# Start of SUPPLIED INFORMATION

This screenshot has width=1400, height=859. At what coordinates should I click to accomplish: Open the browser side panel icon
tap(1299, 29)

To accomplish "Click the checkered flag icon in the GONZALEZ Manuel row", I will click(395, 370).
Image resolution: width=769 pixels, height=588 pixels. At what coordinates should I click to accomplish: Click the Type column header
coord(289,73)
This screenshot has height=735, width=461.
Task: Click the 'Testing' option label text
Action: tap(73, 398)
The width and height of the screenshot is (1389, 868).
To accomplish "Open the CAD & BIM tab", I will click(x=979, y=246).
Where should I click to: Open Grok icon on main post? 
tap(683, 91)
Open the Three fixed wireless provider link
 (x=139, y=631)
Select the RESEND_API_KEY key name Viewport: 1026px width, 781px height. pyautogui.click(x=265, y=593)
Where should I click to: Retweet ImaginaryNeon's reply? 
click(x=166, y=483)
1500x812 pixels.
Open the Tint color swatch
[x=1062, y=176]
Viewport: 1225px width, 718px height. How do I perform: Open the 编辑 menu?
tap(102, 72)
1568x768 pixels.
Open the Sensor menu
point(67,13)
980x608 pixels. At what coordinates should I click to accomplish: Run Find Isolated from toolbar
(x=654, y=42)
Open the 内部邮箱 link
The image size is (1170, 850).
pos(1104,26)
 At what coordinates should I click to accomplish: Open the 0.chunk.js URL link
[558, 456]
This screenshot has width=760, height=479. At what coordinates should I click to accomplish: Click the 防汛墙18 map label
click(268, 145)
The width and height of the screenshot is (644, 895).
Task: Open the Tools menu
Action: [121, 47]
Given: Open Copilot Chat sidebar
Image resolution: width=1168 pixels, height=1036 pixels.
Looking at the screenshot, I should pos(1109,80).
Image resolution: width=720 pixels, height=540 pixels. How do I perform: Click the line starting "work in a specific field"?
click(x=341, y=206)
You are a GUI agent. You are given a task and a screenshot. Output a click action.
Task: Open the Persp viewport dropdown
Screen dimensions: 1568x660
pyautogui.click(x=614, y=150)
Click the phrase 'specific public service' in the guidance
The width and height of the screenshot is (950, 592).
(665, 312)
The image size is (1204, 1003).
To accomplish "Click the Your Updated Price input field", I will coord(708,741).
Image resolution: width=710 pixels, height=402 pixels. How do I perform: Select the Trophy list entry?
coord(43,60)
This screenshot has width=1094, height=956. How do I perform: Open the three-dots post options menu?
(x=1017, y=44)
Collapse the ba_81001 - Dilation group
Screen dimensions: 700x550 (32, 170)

# End of SUPPLIED INFORMATION

# [TO DO]
Render the entries from their first line through the line containing "will click(395, 370).", inclusive, as a JSON list of strings with one string per line, omitting blank lines.

# [RESULT OF THIS EXERCISE]
[
  "This screenshot has width=1400, height=859. At what coordinates should I click to accomplish: Open the browser side panel icon",
  "tap(1299, 29)",
  "To accomplish \"Click the checkered flag icon in the GONZALEZ Manuel row\", I will click(395, 370)."
]